Cabot Highland Scotland Doak

A 400-year-old castle. Crisscross fairways. Stunning ocean views reaching from water’s edge to higher and farther back. A giant rolling hill. A front nine loaded with par 4s, then a more conventional back nine with two par 3s and two par 5s. Expect humps, bumps, hollows and fun bounces, all along the northern Scottish coastline not far from Inverness.

Tom Doak’s routing for the yet-to-be-named second course at Cabot Highlands was released by the resort’s Canadian-based ownership group this week. It’s a sure bet the famed American designer utilized his vast knowledge of Scottish golf design – accumulated through years of on-the-ground study of the country’s greatest natural links – to create this much-anticipated layout that should open to preview play in 2024 and fully in 2025.

“At Cabot Highlands, our vision is to create a strategic course that exudes organic beauty and incorporates natural obstacles reminiscent of ancient links from the earliest days of golf,” Doak said in a Cabot Collection media release that previews the routing. “As architects, our greatest joy is to try and sort out the best way to have fun over a raw piece of ground, but the ultimate success is to leave our future golfers a primed canvas for individualized exploration.”

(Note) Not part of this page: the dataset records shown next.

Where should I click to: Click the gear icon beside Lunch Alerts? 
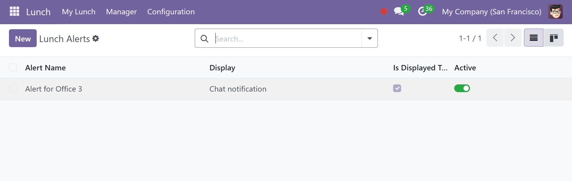(x=96, y=38)
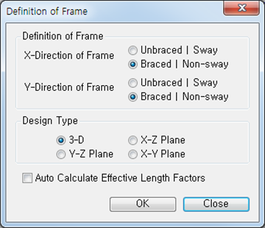The image size is (265, 228).
Task: Click the 'X-Z Plane' label text
Action: click(163, 140)
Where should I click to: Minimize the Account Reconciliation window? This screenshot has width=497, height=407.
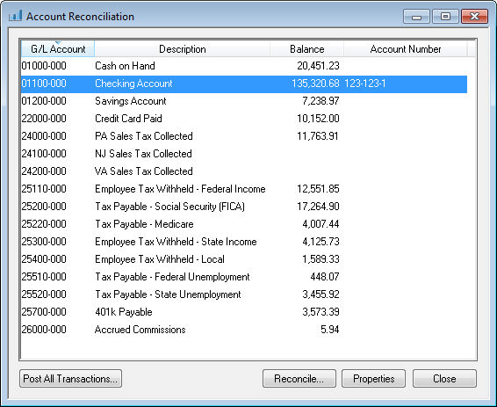tap(416, 17)
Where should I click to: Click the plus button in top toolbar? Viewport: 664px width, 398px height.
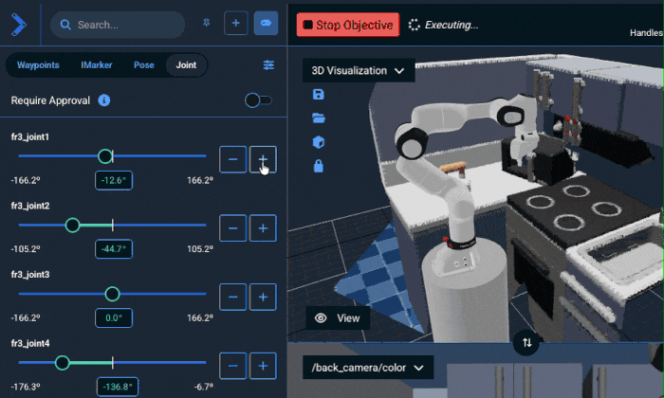pyautogui.click(x=236, y=24)
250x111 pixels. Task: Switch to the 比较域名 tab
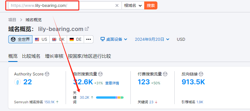click(x=31, y=56)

The routing plan for the new Tom Doak-designed course at Cabot Highlands in Scotland shows No. 1 to the left before the layout crosses an estuary and plays to a far point along the coast to the right, then returns to an 18th hole that crisscrosses the first hole. (Courtesy of Cabot)

There’s just one thing: The second course at Cabot Highlands won’t sit on traditional links land. Instead of a totally natural golf site, this property has been farmed for decades, much of it pressed smooth as it rolls past the castle and down that gorgeous hill toward an estuary and the Moray Firth beyond.

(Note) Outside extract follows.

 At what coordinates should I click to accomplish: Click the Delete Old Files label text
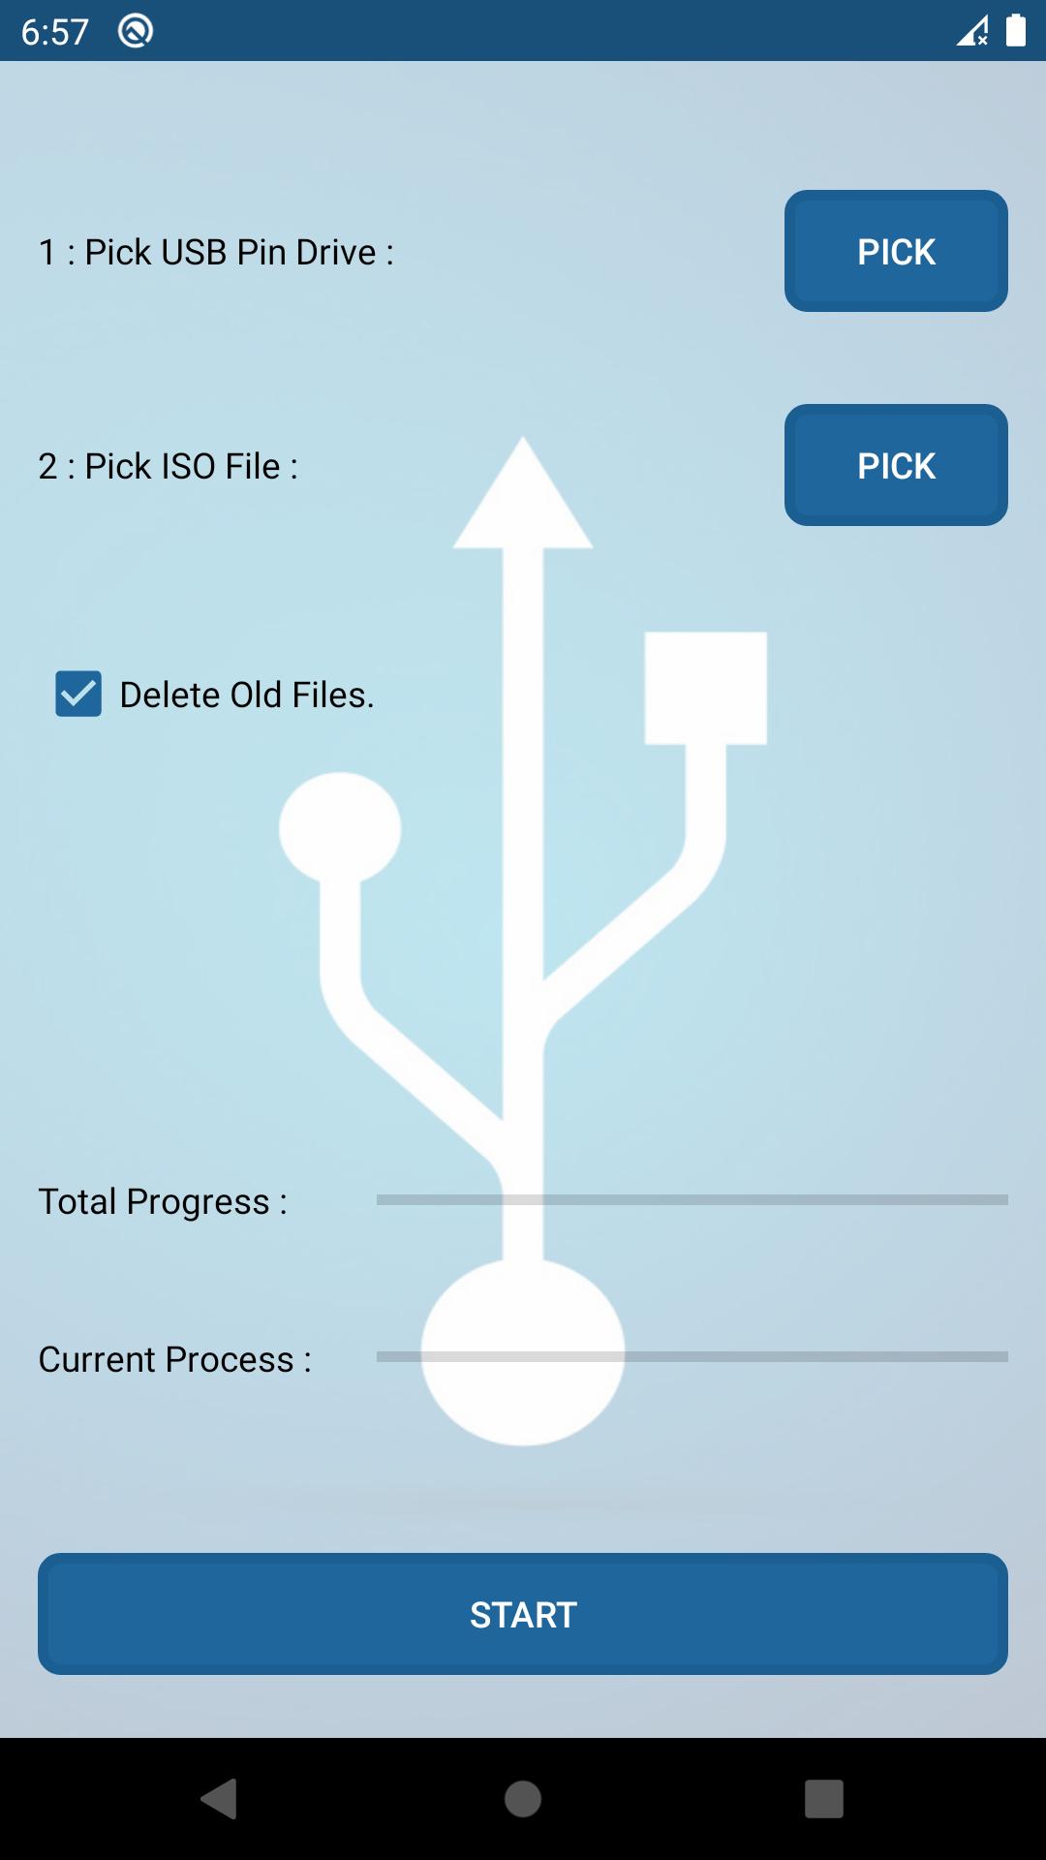tap(247, 694)
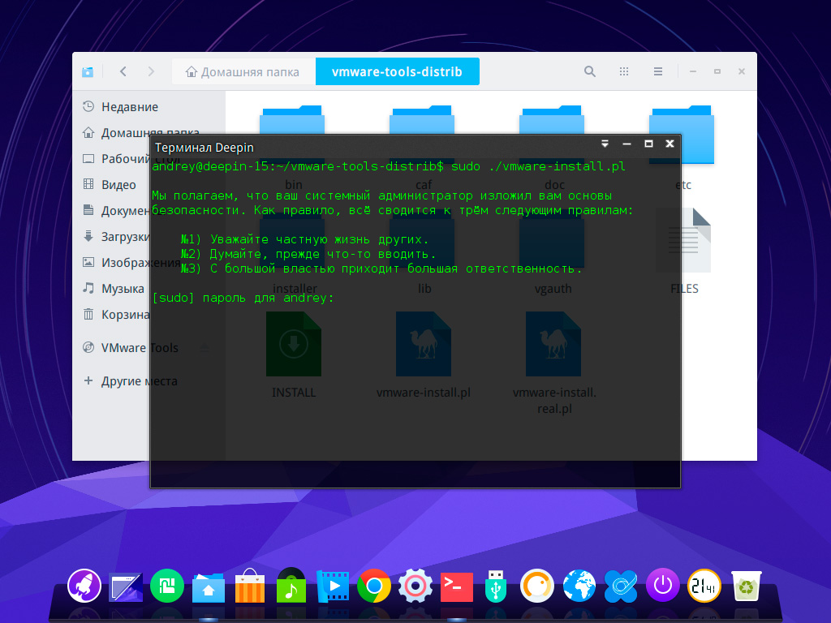The width and height of the screenshot is (831, 623).
Task: Open the Terminal icon in the dock
Action: tap(456, 585)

That means Doak and his Renaissance Golf Design team have been tasked with creating much of the shot-making drama. On a piece of land that has seen farm tractors instead of greens mowers, they must interject the fun and intricate terrain features that make up the best of Scottish golf.

Doak, of course, knew this when he accepted the job. His stated goal from the beginning: Take what the land offers, don’t overcook anything and, when in doubt, take a drive along the coast for a design refresher at some of the best links courses in the world. It might be St. Andrews to the east, or Royal Dornoch on the…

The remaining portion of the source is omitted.